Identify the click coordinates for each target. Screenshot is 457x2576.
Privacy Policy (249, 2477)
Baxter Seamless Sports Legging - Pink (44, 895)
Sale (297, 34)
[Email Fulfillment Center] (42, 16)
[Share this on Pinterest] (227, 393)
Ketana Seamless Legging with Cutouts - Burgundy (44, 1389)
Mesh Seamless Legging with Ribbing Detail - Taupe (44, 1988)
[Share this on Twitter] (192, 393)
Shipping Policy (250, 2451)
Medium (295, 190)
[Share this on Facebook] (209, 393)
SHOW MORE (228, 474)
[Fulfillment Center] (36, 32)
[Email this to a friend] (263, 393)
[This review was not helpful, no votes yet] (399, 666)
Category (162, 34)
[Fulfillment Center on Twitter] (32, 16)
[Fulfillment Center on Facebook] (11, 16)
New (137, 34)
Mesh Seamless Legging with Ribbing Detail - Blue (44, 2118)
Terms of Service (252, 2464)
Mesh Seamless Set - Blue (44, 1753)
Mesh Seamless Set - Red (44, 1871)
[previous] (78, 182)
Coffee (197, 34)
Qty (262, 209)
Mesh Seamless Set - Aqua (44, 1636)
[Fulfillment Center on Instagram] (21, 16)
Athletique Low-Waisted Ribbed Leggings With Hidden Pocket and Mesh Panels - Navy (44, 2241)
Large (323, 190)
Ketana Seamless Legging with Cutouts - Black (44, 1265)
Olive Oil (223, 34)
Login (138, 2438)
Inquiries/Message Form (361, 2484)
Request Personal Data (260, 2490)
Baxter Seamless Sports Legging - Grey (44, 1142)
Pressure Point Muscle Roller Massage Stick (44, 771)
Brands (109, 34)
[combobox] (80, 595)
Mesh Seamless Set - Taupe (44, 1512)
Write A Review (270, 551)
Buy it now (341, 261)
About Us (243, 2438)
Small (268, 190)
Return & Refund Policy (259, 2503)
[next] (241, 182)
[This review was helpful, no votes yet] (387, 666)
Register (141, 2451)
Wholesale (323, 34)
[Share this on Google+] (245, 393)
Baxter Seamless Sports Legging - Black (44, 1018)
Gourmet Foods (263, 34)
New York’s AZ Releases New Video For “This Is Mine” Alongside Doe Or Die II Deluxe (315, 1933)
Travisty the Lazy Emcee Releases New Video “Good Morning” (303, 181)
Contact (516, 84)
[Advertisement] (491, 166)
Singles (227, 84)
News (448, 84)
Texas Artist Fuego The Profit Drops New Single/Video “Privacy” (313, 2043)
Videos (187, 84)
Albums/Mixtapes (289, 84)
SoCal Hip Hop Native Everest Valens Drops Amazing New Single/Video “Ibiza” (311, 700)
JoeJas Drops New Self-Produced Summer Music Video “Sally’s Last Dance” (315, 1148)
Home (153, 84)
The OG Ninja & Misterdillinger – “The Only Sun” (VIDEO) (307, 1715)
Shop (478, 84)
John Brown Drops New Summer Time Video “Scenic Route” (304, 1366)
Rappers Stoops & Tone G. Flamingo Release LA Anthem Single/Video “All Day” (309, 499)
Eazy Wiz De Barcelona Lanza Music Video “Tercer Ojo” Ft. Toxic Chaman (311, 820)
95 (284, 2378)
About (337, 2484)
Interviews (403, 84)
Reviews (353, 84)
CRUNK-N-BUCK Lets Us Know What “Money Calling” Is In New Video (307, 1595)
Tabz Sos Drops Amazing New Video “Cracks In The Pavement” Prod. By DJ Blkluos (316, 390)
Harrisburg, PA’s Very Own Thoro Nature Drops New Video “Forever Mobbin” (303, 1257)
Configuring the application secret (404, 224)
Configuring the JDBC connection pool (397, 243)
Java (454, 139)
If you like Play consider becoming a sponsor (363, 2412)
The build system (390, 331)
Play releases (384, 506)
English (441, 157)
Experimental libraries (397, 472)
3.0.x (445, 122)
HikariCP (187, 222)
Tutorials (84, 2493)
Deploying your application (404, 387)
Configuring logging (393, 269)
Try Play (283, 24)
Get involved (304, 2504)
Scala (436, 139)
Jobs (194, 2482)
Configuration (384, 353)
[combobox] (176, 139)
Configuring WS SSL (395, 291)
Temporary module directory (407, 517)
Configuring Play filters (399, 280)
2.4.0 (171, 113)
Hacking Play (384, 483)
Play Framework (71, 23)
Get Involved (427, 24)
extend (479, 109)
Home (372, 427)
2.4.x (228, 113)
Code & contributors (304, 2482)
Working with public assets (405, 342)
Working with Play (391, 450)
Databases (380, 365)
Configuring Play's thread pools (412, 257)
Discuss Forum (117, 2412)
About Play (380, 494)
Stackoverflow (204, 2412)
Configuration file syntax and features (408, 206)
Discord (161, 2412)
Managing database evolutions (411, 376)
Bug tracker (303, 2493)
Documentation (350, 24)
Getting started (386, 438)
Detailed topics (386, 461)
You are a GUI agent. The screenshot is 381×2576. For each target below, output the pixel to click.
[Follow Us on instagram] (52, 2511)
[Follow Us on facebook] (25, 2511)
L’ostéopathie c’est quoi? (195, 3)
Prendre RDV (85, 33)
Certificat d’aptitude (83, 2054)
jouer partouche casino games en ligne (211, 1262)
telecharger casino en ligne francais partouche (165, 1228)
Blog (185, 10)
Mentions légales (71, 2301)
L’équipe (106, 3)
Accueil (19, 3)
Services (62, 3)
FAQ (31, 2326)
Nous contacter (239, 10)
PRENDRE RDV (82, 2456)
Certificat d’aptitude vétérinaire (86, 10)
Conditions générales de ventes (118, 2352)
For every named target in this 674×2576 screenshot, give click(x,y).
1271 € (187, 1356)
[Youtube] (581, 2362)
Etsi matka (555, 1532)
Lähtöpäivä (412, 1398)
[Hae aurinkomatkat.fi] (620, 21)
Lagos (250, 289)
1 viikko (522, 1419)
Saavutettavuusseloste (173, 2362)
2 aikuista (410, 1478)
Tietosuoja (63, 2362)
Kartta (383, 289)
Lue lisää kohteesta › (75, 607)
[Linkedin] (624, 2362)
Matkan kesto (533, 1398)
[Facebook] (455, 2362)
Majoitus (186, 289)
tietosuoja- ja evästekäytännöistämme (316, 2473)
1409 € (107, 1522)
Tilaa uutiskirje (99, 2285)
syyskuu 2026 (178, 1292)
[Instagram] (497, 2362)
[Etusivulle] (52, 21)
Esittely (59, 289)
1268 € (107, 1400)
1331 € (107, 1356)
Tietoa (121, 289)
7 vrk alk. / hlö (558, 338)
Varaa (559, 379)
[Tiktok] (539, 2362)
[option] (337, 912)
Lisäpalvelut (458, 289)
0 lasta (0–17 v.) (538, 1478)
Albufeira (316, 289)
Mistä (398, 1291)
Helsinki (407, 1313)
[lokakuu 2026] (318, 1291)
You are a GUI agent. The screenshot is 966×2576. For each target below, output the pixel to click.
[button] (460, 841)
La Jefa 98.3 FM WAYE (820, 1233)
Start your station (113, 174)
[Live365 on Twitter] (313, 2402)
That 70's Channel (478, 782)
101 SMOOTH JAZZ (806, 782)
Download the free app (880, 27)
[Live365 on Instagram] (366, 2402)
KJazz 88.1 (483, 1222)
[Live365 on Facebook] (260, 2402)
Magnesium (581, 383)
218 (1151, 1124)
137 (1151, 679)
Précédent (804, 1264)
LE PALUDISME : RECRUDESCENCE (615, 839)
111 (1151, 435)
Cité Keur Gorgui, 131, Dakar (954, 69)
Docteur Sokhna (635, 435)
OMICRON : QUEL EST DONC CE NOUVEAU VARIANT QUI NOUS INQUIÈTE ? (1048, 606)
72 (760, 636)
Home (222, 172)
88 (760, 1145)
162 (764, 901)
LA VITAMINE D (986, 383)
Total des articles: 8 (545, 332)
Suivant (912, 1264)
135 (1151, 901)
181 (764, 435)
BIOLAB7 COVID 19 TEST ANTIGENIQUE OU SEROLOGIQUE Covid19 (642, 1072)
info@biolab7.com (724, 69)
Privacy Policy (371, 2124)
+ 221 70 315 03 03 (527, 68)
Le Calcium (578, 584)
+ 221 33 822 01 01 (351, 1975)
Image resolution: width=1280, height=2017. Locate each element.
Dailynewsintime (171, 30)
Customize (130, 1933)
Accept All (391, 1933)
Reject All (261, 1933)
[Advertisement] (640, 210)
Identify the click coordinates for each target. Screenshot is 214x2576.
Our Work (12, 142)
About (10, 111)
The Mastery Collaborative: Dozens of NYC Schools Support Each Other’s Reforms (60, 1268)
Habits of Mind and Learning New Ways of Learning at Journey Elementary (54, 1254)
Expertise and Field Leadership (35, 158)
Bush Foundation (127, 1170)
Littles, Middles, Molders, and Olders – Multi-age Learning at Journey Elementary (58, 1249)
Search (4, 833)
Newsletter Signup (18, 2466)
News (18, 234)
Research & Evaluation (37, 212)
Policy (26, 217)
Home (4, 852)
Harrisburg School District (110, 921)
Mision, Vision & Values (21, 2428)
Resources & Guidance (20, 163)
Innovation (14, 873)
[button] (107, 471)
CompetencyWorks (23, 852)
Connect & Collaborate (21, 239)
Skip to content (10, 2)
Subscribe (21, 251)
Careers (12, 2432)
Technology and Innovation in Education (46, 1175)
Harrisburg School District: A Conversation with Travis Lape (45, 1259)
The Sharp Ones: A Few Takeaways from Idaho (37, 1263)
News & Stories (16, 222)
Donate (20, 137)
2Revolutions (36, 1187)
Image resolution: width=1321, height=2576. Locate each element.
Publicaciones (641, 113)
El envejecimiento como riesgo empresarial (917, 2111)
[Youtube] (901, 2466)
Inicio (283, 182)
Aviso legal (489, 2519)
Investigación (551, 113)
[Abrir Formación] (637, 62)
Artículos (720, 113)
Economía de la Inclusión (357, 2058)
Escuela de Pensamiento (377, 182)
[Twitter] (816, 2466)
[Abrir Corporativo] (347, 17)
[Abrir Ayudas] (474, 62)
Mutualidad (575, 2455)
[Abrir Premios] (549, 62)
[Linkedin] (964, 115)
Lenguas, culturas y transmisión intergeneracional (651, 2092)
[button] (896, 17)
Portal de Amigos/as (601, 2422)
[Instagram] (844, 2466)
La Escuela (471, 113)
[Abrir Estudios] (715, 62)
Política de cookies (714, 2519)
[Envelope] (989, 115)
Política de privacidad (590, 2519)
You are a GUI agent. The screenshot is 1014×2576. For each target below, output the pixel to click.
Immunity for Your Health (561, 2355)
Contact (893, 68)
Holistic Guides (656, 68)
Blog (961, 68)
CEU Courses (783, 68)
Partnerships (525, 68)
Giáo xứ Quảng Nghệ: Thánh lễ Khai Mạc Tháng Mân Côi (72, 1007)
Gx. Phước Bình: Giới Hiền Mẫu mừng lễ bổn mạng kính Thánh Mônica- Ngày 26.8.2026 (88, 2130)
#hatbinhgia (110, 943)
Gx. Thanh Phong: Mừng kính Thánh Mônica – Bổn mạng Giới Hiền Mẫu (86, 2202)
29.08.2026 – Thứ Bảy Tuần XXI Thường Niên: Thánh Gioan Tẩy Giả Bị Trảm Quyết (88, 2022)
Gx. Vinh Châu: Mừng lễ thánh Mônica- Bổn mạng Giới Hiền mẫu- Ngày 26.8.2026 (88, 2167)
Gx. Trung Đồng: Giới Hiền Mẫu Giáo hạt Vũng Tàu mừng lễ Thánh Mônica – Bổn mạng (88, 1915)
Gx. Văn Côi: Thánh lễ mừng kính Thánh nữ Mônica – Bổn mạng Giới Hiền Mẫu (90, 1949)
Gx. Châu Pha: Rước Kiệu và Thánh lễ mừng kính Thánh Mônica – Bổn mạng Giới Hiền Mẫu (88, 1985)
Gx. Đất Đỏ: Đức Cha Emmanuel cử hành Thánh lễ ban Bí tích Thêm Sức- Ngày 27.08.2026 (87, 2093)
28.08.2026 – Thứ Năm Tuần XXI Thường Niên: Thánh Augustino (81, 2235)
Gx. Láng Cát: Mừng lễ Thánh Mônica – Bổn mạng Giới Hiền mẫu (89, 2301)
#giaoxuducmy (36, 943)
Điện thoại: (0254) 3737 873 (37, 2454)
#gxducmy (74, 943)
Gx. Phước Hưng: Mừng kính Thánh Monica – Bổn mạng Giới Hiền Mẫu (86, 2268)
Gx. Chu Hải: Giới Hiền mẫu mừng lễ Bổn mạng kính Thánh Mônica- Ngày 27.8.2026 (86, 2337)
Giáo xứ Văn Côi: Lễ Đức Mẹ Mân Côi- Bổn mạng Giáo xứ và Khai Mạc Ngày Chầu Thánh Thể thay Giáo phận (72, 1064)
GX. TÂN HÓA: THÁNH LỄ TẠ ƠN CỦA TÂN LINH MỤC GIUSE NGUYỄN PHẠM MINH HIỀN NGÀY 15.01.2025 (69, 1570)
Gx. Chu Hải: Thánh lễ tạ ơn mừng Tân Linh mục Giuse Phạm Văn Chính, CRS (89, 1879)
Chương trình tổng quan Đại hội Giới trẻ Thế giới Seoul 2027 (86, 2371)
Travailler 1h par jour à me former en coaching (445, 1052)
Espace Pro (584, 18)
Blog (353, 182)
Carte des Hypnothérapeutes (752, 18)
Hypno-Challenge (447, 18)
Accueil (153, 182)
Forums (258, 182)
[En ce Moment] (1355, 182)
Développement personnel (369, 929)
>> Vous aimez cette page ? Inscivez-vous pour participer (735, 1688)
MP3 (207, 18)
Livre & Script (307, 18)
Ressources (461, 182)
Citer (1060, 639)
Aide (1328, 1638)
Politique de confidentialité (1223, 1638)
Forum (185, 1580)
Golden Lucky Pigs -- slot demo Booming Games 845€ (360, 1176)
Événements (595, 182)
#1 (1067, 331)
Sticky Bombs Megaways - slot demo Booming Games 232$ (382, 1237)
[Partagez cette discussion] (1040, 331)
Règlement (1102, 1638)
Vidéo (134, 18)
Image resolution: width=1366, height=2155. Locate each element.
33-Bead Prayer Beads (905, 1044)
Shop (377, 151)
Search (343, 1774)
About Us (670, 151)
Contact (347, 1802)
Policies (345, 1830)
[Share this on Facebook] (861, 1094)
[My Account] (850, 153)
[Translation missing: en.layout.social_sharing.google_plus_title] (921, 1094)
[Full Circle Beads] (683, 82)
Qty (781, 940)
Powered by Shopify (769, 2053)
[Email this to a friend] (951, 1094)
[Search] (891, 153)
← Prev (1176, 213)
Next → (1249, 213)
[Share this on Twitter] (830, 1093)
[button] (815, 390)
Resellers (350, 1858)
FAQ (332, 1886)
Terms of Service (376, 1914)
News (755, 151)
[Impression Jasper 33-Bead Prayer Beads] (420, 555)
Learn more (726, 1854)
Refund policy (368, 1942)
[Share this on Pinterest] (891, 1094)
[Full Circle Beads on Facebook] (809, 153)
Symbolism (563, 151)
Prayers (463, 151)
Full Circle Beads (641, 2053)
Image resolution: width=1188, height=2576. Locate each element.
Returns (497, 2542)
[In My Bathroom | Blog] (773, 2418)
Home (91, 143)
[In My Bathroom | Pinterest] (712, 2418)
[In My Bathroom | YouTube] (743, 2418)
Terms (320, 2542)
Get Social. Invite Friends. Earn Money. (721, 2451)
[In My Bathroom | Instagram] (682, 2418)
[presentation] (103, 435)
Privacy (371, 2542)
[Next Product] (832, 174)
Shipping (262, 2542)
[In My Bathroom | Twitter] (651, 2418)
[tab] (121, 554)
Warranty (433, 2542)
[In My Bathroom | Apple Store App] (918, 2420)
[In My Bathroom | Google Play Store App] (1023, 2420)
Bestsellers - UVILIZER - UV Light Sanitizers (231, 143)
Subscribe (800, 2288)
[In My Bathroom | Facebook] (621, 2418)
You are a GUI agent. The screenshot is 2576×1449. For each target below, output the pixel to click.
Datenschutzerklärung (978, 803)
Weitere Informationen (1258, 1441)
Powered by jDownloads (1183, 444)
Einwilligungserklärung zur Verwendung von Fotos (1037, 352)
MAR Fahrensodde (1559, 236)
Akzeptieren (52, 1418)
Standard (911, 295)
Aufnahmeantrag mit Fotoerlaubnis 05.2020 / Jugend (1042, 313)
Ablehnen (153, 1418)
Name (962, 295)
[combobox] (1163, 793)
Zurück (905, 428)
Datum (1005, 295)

Work order: Nothing but the lines above from the one containing "Reviews (353, 84)" through the one containing "Blog (185, 10)" should appear in the answer, each repeated exactly.

Finished task:
Reviews (353, 84)
CRUNK-N-BUCK Lets Us Know What “Money Calling” Is In New Video (307, 1595)
Tabz Sos Drops Amazing New Video “Cracks In The Pavement” Prod. By DJ Blkluos (316, 390)
Harrisburg, PA’s Very Own Thoro Nature Drops New Video “Forever Mobbin” (303, 1257)
Configuring the application secret (404, 224)
Configuring the JDBC connection pool (397, 243)
Java (454, 139)
If you like Play consider becoming a sponsor (363, 2412)
The build system (390, 331)
Play releases (384, 506)
English (441, 157)
Experimental libraries (397, 472)
3.0.x (445, 122)
HikariCP (187, 222)
Tutorials (84, 2493)
Deploying your application (404, 387)
Configuring logging (393, 269)
Try Play (283, 24)
Get involved (304, 2504)
Scala (436, 139)
Jobs (194, 2482)
Configuration (384, 353)
[combobox] (176, 139)
Configuring WS SSL (395, 291)
Temporary module directory (407, 517)
Configuring Play filters (399, 280)
2.4.0 (171, 113)
Hacking Play (384, 483)
Play Framework (71, 23)
Get Involved (427, 24)
extend (479, 109)
Home (372, 427)
2.4.x (228, 113)
Code & contributors (304, 2482)
Working with public assets (405, 342)
Working with Play (391, 450)
Databases (380, 365)
Configuring Play's thread pools (412, 257)
Discuss Forum (117, 2412)
About Play (380, 494)
Stackoverflow (204, 2412)
Configuration file syntax and features (408, 206)
Discord (161, 2412)
Managing database evolutions (411, 376)
Bug tracker (303, 2493)
Documentation (350, 24)
Getting started (386, 438)
Detailed topics (386, 461)
You are a GUI agent. The screenshot is 381×2576. For each target below, output the pixel to click.
[Follow Us on instagram] (52, 2511)
[Follow Us on facebook] (25, 2511)
L’ostéopathie c’est quoi? (195, 3)
Prendre RDV (85, 33)
Certificat d’aptitude (83, 2054)
jouer partouche casino games en ligne (211, 1262)
telecharger casino en ligne francais partouche (165, 1228)
Blog (185, 10)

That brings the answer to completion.